Islamic State’s U.S. hostage — The Islamic State militant group is holding hostage a young American woman who was doing humanitarian aid work in Syria, a family representative said Tuesday. The 26-year-old woman is the third American known to have been kidnapped by the militant group. The Islamic State group recently threatened to kill American hostages to avenge the crushing airstrikes in Iraq against militants advancing on Mount Sinjar and the Kurdish capital of Irbil. The 26-year-old woman was captured last year while working with three humanitarian groups in Syria. A representative for the family and U.S. officials asked that the woman not be identified out of fear for her safety. All spoke on condition of anonymity because they were not authorized to discuss the issue publicly.

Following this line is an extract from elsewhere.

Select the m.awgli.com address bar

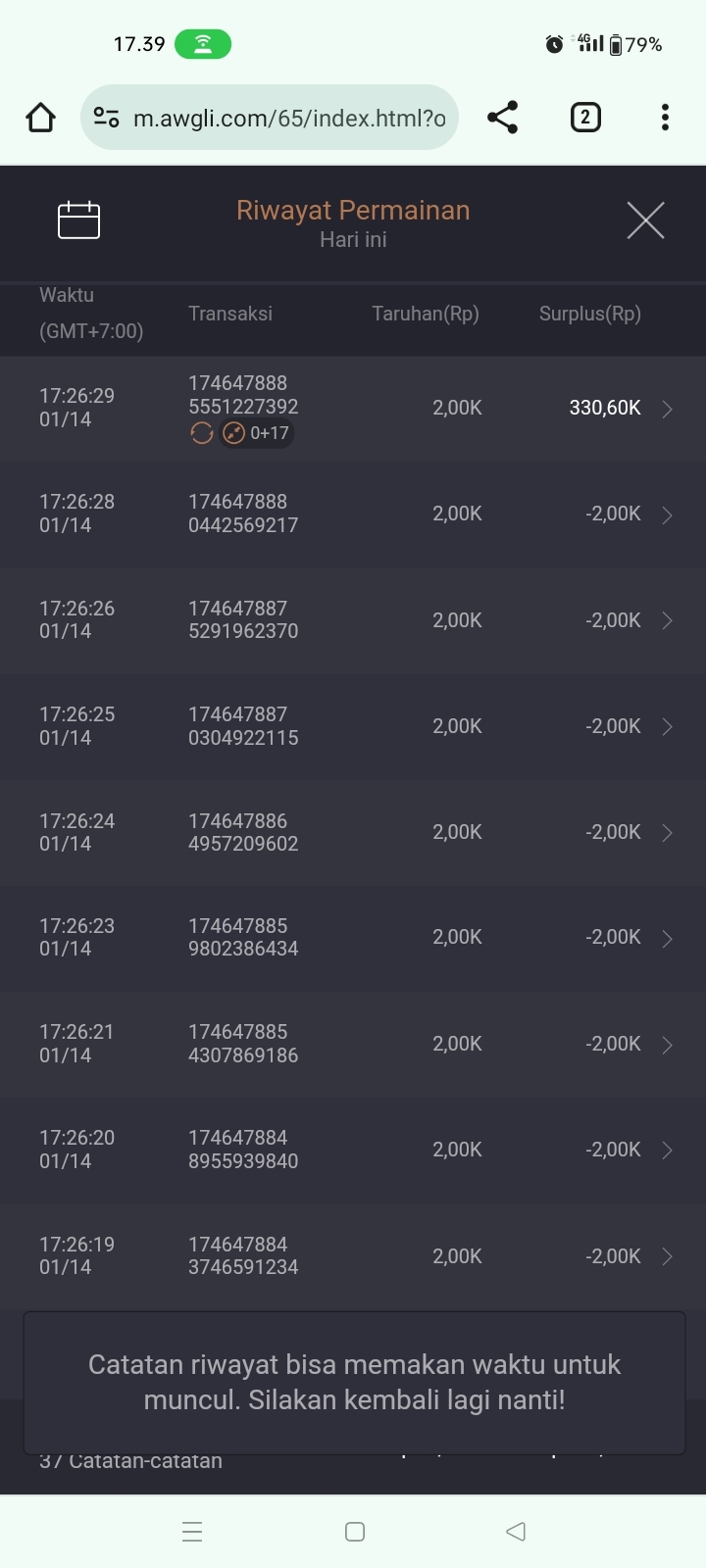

Missouri shooting — Federal authorities have received a brief video clip from a man who lives near the site where Michael Brown was killed and which, the man’s lawyer says, inadvertently captured the sounds of the gunshots fired at Brown. The audio portion of the clip reveals what sounds like at least 10 gunshots. The voice of the man, who was in a nearby apartment, can also be heard, according to the man’s lawyer. The federal authorities said Tuesday that they could not verify the authenticity of the recording, but that they were investigating it along with other evidence in their inquiry.
Gay marriage bans — Federal appeals judges bristled Tuesday at arguments defending gay marriage bans in Indiana and Wisconsin, with one Republican appointee comparing them to now-defunct laws that once outlawed weddings between blacks and whites. As the legal skirmish in the United States over same-sex marriage shifted to the three-judge panel of the 7th U.S. Circuit Court of Appeals in Chicago, more than 200 people lined up hours before to ensure they got a seat at the much-anticipated hearing. While judges often play devil’s advocate during oral arguments, the panel’s often-blistering questions for the defenders of the same-sex marriage bans could be a signal the laws may be in trouble — at least at this step in the legal process.

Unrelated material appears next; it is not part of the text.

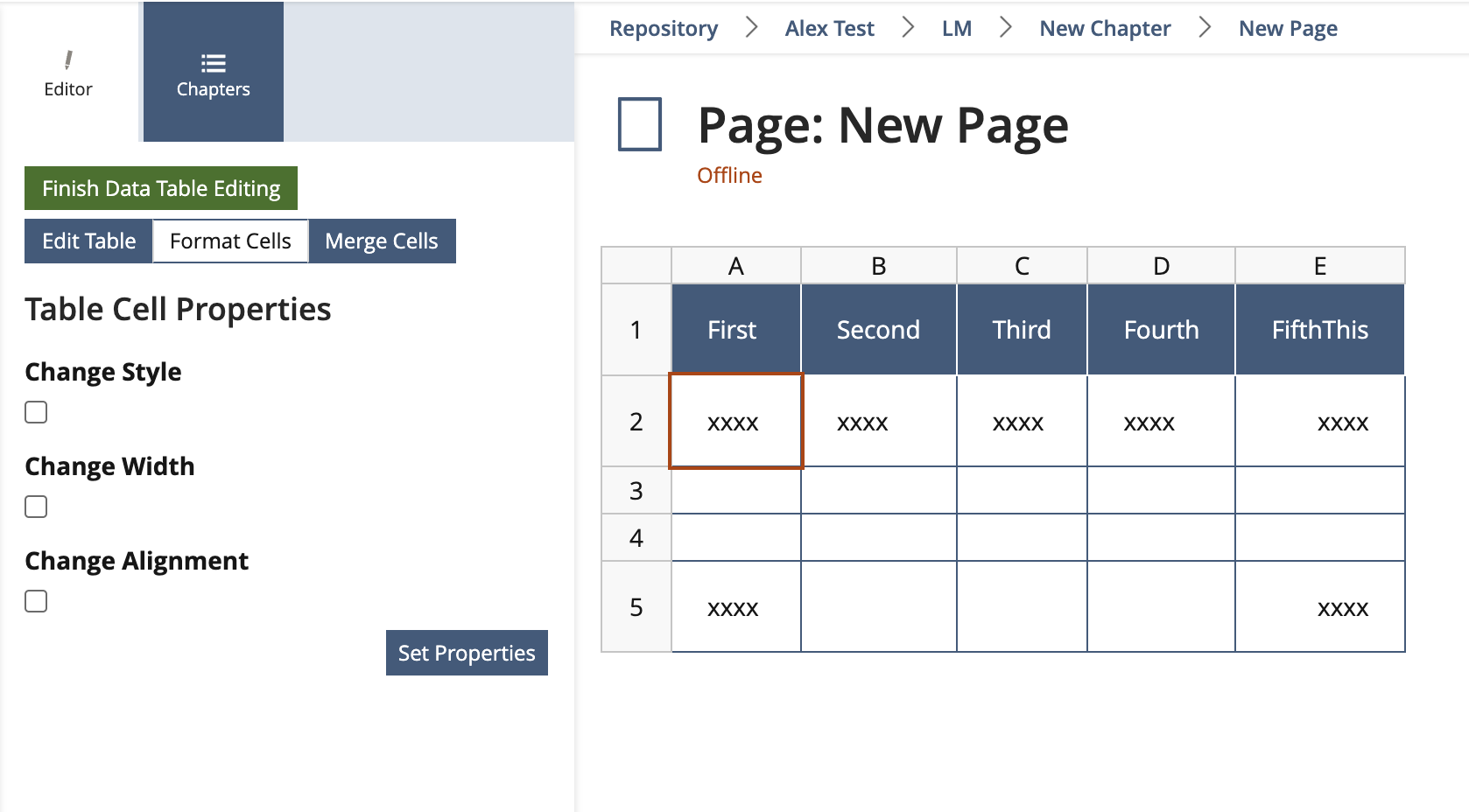Open New Chapter breadcrumb link
This screenshot has width=1469, height=812.
[1105, 29]
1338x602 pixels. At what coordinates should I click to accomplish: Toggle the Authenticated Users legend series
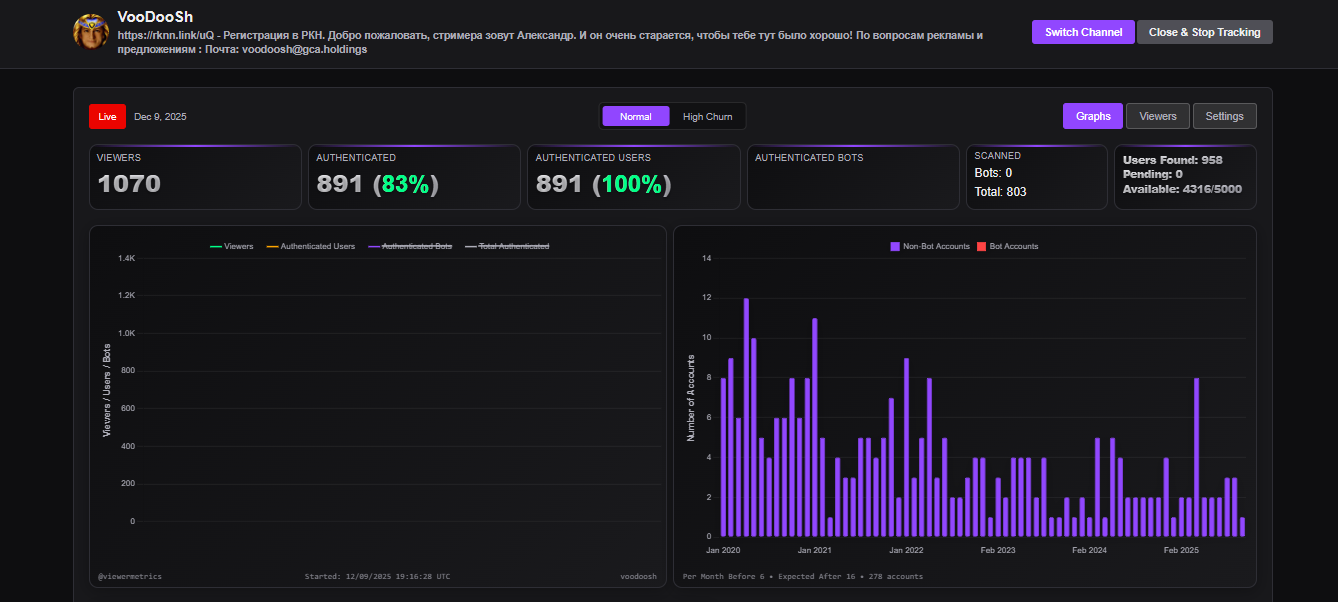coord(309,246)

Civil War Medal of Honor — A century and a half after his valiant death at the Battle of Gettysburg, a Union Army officer is being awarded the nation’s highest military decoration, thanks to a decades-long campaign by his descendants and Civil War buffs. The White House announced Tuesday that President Barack Obama approved the Medal of Honor for 1st Lt. Alonzo H. Cushing, who was killed standing his ground against Pickett’s Charge during the pivotal, three-day Battle of Gettysburg. Congress granted a special exemption last December for Cushing to receive the award posthumously since recommendations normally have to be made within two years of the act of heroism and the medal awarded within three years. The White House also announced that Obama will award the medal in a ceremony on Sept. 15 to two Vietnam War soldiers who also received the congressional exemption.
Afghan election — Threatening to derail a tenuous Afghan political deal again, a top aide to the presidential candidate Abdullah Abdullah said Tuesday that the campaign would pull out of an internationally monitored vote audit unless changes to the process were made by today. The U.N. and the Afghan election commission said the audit, which was initiated under a deal brokered by Secretary of State John Kerry and salvaged this month after another intervention by him, would continue with or without Abdullah’s observers. The stalled audit and new brinkmanship by Abdullah cast doubt on plans to hold a presidential inauguration by Sept. 2.
Ebola outbreak — Ebola still has the “upper hand” in the outbreak that has killed more than 1,400 people in West Africa, but experts have the means to stop it, a top American health official said during a visit to the hardest-hit countries. Dr. Tom Frieden, director of the U.S. Centers for Disease Control and Prevention, was in Liberia on Tuesday and later planned to stop in Sierra Leone and Guinea. Nigeria also has cases, but officials there have expressed optimism the virus can be controlled.